# Lynn McKee - Toy Poodles



## Tiny Poodles (Jun 20, 2013)

Never heard of her, and couldn't find a website. Looks like she shows a bit under the kennel name C-Lyn's Toy Poodles
But just curious - how did you go from wanting a small Spoo or a mini to a Toy. Not that I don't think toys are fantastic (just got my eighth one, but there certainly are major lifestyle differences between the three varieties. 
If you wanted to tell folks what qualities are important to you and what you plan to do with your dog, we might be able to help you clarify which size would suit you best. But maybe start another thread so owners of all three sizes will see it. If you wish to....


----------



## lily cd re (Jul 23, 2012)

Yes, I agree with Tiny Poodles on the question she asked about size. I am definitely a big dog person and although I love Timi (and Trulee even though I haven't met her yet in person) she would not be the right dog for me because she is too small for our way of life.


----------



## TrixieTreasure (May 24, 2015)

I agree. The real tiny ones would not do well with a family who has a very active outdoor lifestyle. But for those who live in apartments and have a city lifestyle, the smaller ones would be perfect.

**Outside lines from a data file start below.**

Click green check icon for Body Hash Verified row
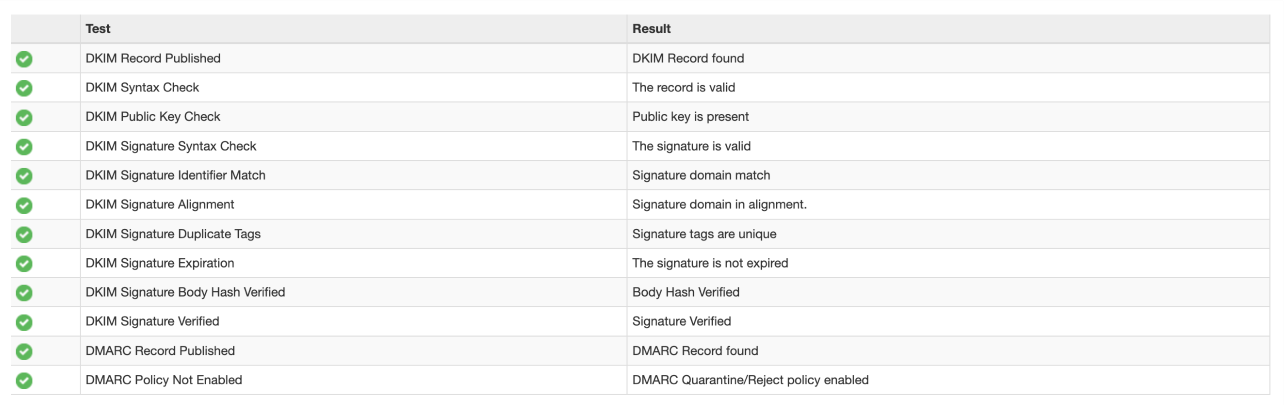 (x=25, y=293)

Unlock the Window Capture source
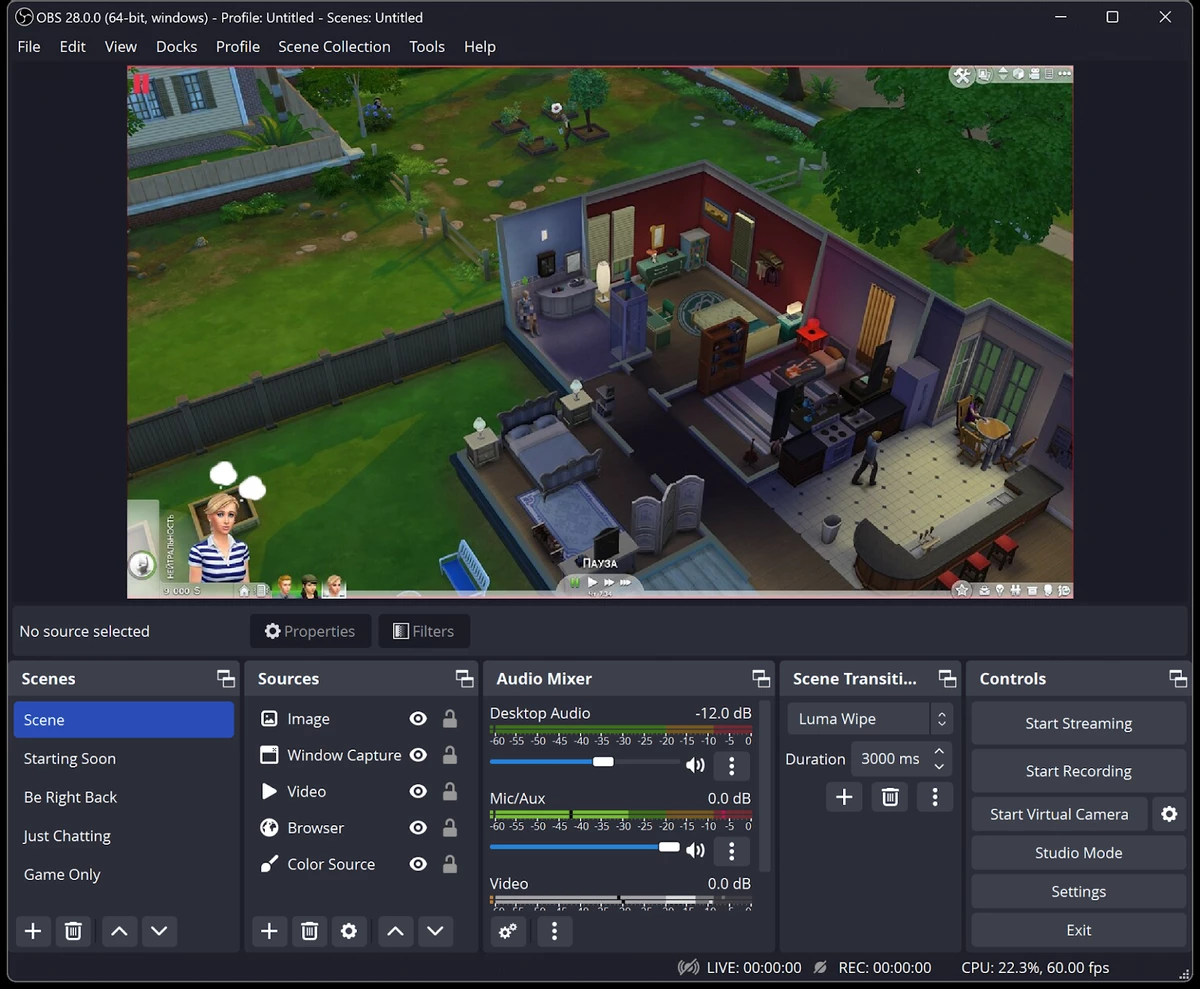pyautogui.click(x=450, y=755)
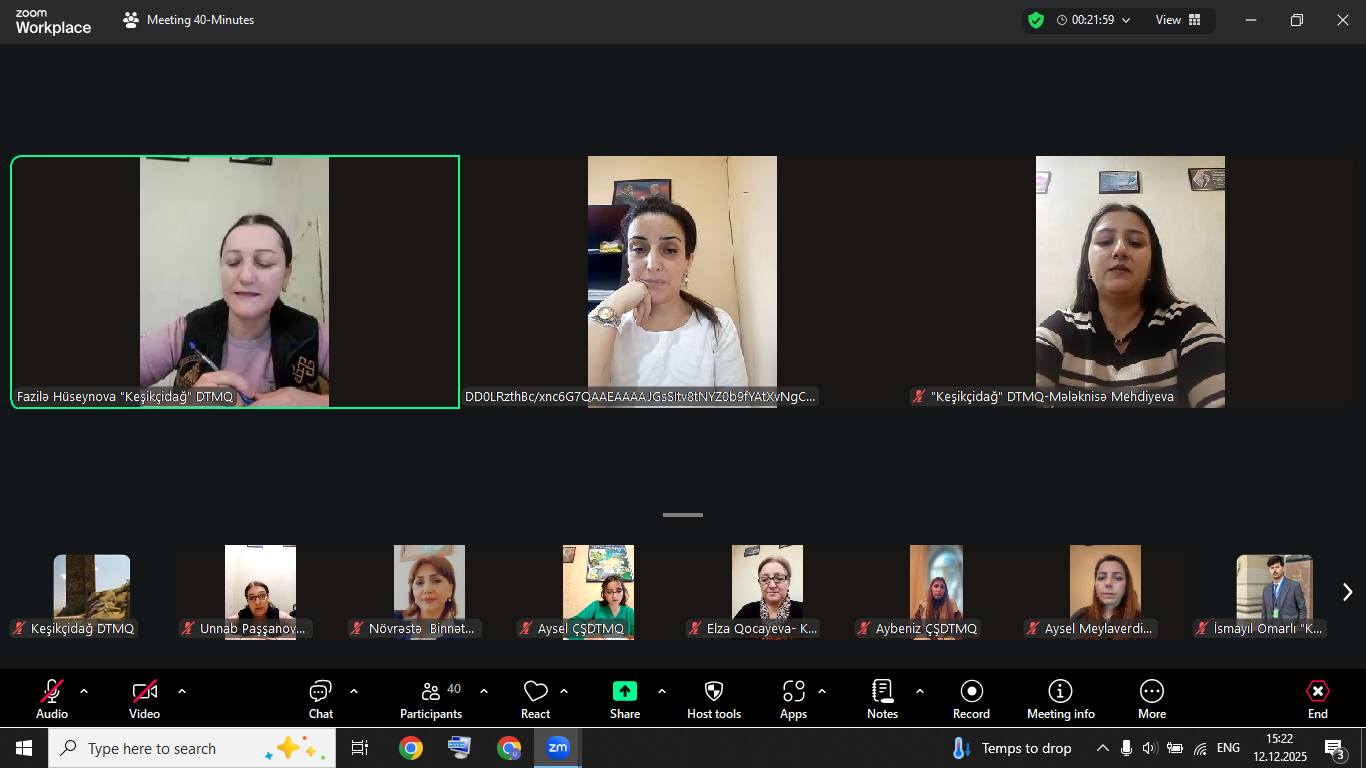The width and height of the screenshot is (1366, 768).
Task: Open Meeting info
Action: pos(1060,692)

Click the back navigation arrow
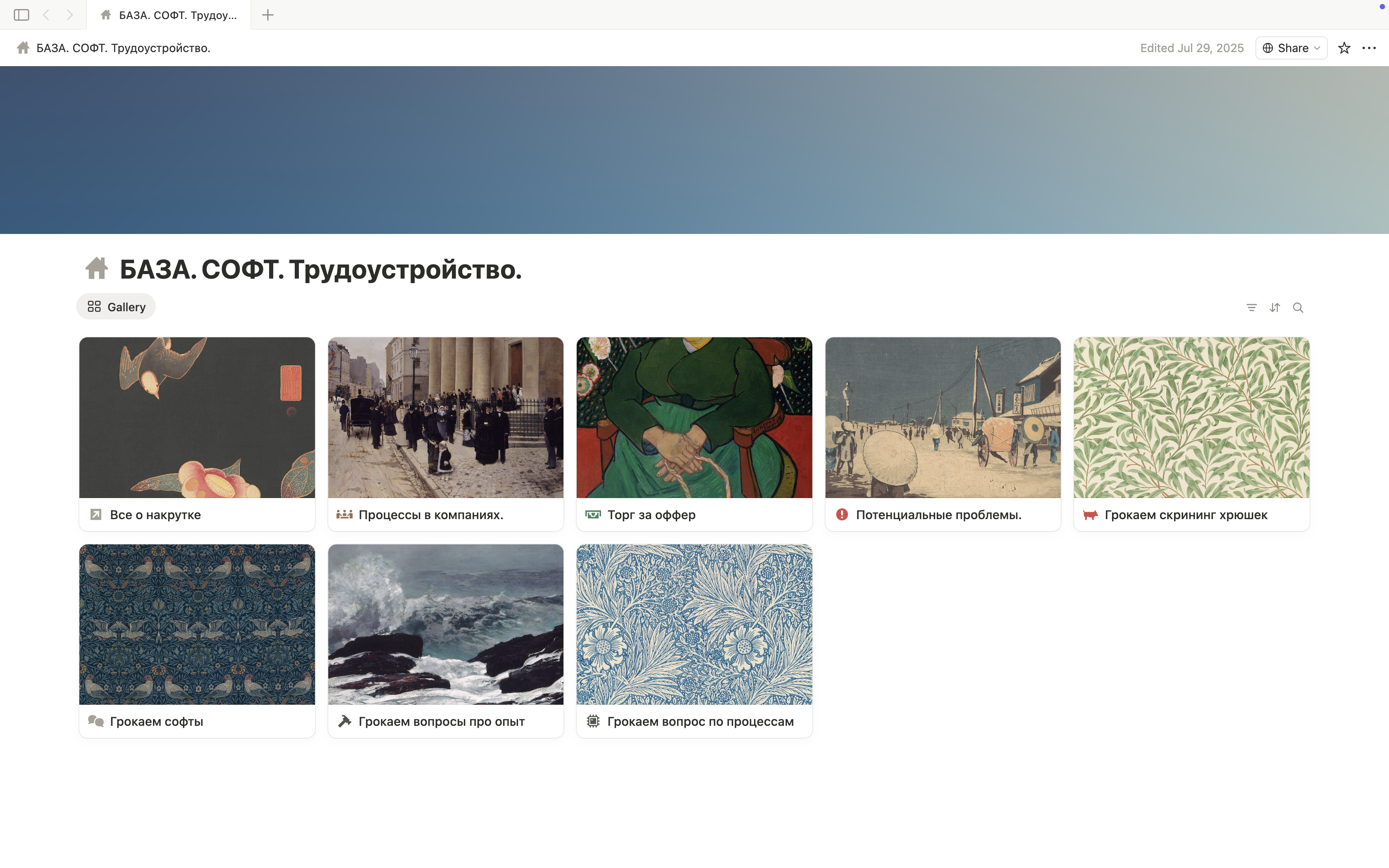[46, 15]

My husband and I very much enjoyed hiking, camping, and all things associated with the beautiful outdoors. Our poos were Toys, but they were 6 to 8 lbs, and were hearty travelers and they loved it as much as we did. So I think it's very important to get a dog that would go well with the kind of life you have.


----------



## Tiny Poodles (Jun 20, 2013)

lily cd re said:


> Yes, I agree with Tiny Poodles on the question she asked about size. I am definitely a big dog person and although I love Timi (and Trulee even though I haven't met her yet in person) she would not be the right dog for me because she is too small for our way of life.

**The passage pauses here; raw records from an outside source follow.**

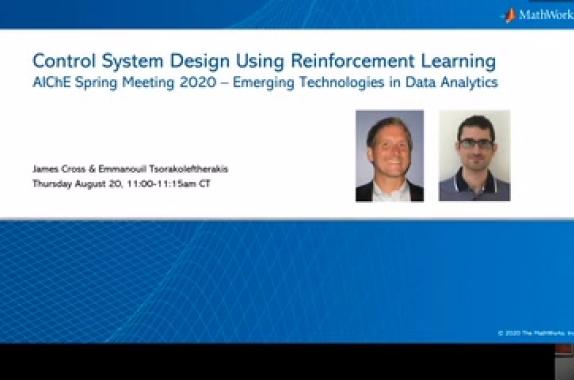The width and height of the screenshot is (574, 380).
Task: Click the 11:00-11:15am CT time text
Action: pyautogui.click(x=169, y=183)
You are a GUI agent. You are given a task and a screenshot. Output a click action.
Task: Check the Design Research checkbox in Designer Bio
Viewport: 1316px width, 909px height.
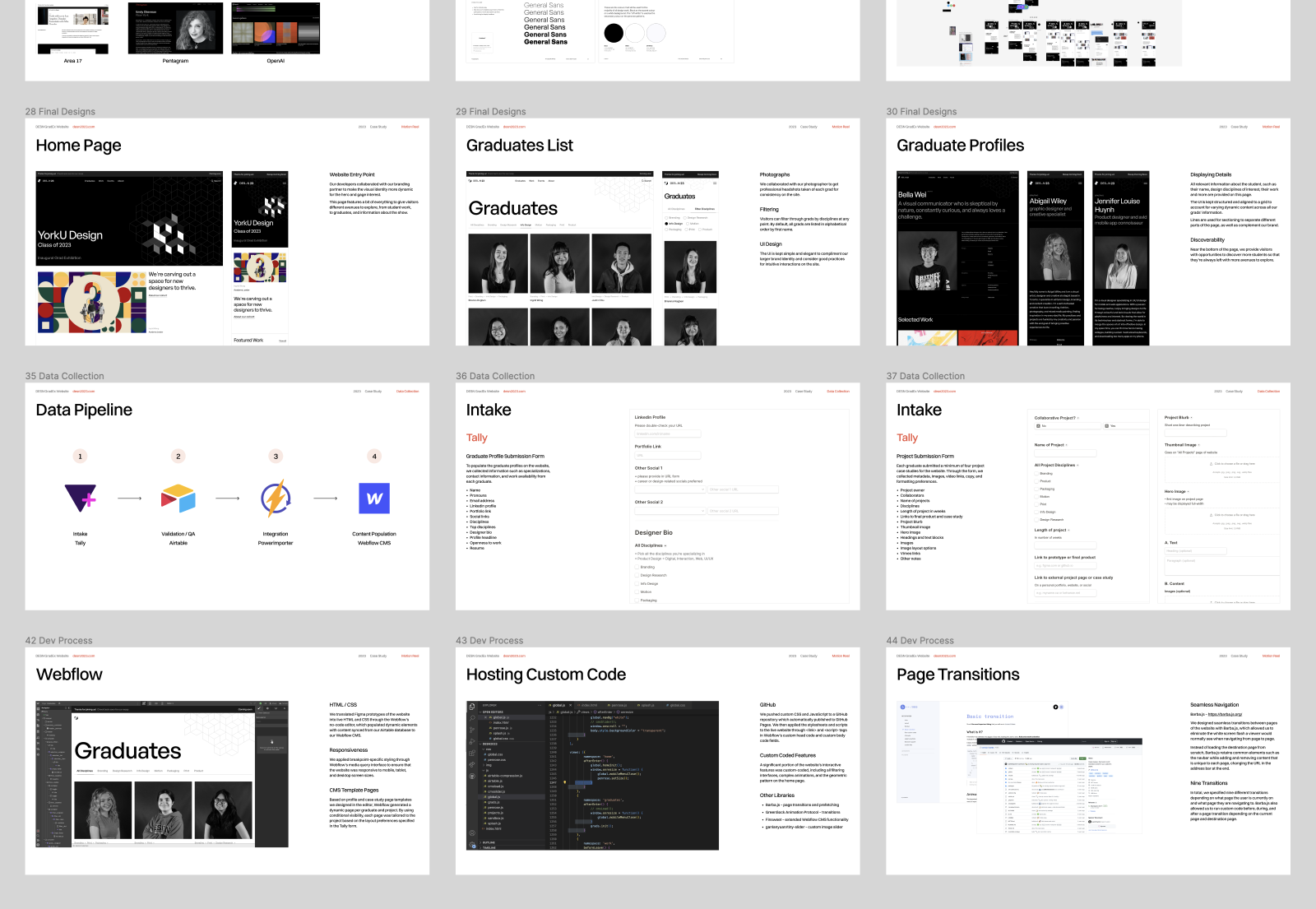click(637, 576)
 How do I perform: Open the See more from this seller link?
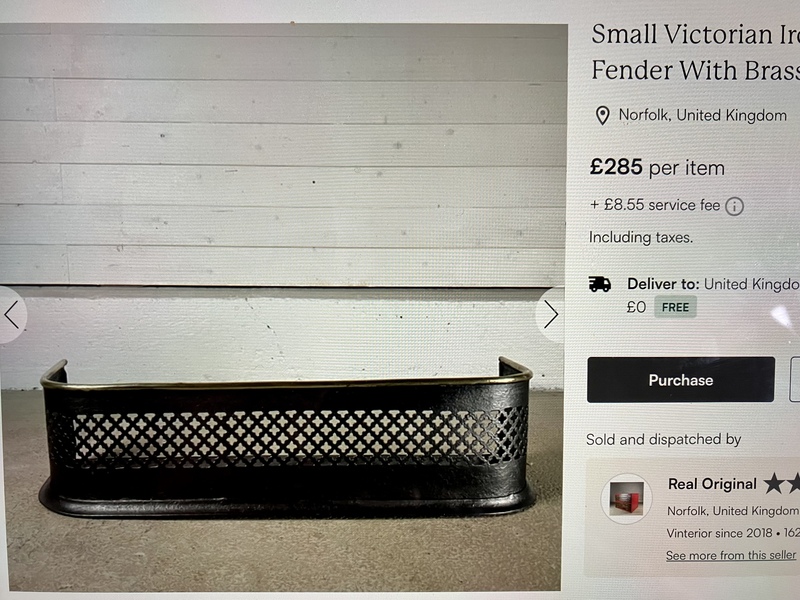pyautogui.click(x=731, y=556)
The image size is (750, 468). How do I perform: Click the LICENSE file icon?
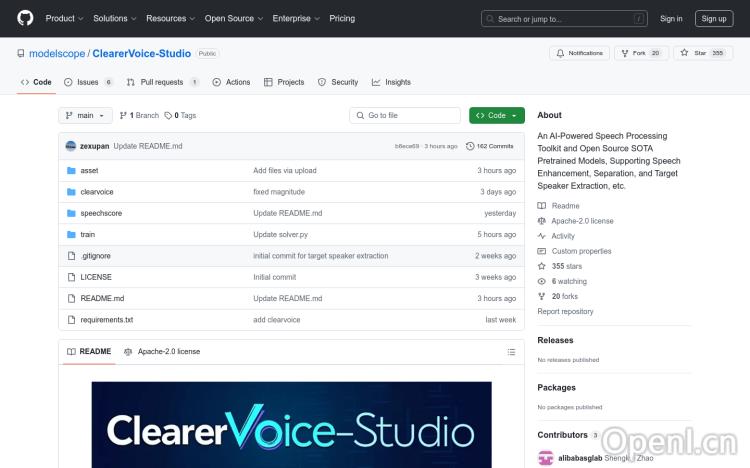[71, 277]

I feel the same way about your three big guys - if I could manage large dogs, they would be my dream dogs, but no way could my current lifestyle accommodate them.


----------



## corkscrew (Aug 4, 2016)

Thanks for your input everyone. We have our shortlist and the wait for upcoming litters begins. 

(As for size, two breeders separately suggested an oversize Toy for us. Lots of factors. But we love day hikes and spend a bit of time on the road, so happy to hear that larger Toys can be hearty travelers!)


----------



## CT Girl (Nov 17, 2010)

Swizzle loves to travel. We drive to the Cape and he goes to Florida four times a year on a plane. I will walk a couple of miles with him but he does poop out if it is too hot or cold and you can't do long walks without days off in between.


----------